Surgical techniques have been developed to accomplish this stabilization and numerous mechanisms have been devised. For an open surgical approach, sutures or other band-like devices are placed around the coracoid and attached over the clavicle. Often a tendon graft is utilized in this manner to provide a biological proxy to the injured ligaments. However, there is an ever-increasing demand for more minimally invasive surgical techniques. Minimally invasive or arthroscopic techniques have been developed and mechanisms devised (e.g., Guerra US 2010/0125297 and Struhl U.S. Pat. No. 8,162,997) to address the need for minimally invasive approaches. Typically, these mechanisms and techniques involve drilling bone tunnels through the clavicle and subsequently through the coracoid bone, then inserting a suture-based tether between the two bones held by metal buttons on the opposing sides of the bones. These procedures can be technically demanding and are associated with high failure rates (Cook et al., Am J. Sports MEd 2013 41: 142). The lower morbidity seen in percutaneous, endoscopic and arthroscopic surgery makes these techniques very appealing to both patients and physicians. Often, the bone tunnel formation has been associated with bone fractures as well.
One of the primary issues with performing these surgical procedures in a minimally invasive fashion is that of access to the deep-lying bones that are surrounded by soft tissue. Gaining access to the opposing side of the bone in order to place a prosthesis or passing suture is very technically demanding and often not possible. Others, mentioned previously, have attempted to solve this issue by drilling a hole through the most surface-adjacent bone and continuing the drill hole through the deeper lying bone. A suture construct with toggling metal buttons is then passed through the holes in both bones, which tethers the bones together and provides stabilization. While this can be accomplished in a minimally invasive fashion, it can create other, structural issues. The bones may be more susceptible to fracture and if the holes are misaligned, there could be issues with the suture sawing into the bone tunnel.

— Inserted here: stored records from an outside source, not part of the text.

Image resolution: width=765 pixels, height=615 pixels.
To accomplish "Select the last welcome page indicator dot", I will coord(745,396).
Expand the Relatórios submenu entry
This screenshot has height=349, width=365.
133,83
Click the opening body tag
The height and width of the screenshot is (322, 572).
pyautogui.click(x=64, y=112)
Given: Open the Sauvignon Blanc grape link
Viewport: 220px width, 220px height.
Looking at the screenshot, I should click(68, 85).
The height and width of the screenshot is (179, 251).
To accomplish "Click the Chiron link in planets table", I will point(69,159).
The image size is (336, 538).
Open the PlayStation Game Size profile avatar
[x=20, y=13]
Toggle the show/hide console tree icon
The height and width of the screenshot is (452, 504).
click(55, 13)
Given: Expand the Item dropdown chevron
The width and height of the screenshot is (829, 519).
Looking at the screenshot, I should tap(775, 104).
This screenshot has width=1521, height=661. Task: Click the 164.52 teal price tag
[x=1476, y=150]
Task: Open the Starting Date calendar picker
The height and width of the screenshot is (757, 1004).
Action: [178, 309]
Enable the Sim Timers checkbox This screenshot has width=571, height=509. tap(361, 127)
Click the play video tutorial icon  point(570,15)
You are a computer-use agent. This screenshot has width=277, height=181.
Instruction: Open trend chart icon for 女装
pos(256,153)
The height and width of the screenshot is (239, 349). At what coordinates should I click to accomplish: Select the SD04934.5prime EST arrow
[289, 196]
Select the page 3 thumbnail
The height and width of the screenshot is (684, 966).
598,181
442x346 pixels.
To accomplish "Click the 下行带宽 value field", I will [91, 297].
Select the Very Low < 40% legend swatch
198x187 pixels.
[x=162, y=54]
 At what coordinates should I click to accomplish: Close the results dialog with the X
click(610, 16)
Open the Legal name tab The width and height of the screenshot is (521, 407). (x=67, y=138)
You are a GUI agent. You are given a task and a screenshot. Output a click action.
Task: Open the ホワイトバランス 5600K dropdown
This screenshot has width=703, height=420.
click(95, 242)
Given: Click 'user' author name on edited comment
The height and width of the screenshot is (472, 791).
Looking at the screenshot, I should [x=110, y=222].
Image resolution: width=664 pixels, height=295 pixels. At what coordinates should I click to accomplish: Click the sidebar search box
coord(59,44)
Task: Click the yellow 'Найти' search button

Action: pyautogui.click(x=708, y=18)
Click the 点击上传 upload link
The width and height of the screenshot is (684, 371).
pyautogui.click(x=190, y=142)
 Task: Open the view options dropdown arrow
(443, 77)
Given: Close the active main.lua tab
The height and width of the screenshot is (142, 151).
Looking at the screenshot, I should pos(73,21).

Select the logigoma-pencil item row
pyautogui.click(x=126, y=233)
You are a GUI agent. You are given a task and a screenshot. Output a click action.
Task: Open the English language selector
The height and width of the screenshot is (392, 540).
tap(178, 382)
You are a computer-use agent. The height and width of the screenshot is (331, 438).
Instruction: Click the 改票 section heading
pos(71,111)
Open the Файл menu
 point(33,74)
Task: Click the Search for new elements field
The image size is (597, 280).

Passing instruments exist for circumventing bones. A typical instrument for passing a wire or suture under the coracoid or clavicle bones is a generally “C-shaped” hollow needle type or corkscrew type device as described by Whiteside (U.S. Pat. No. 5,501,688). It is often inserted adjacent the bone, then turned axially such that the curved portion is positioned under the bone. A flexible wire is then passed through the lumen to complete the pass. While these types of passers work well for circumventing a bone in the fully open surgical setting, they are very difficult to use in confined space as in a minimally invasive procedure.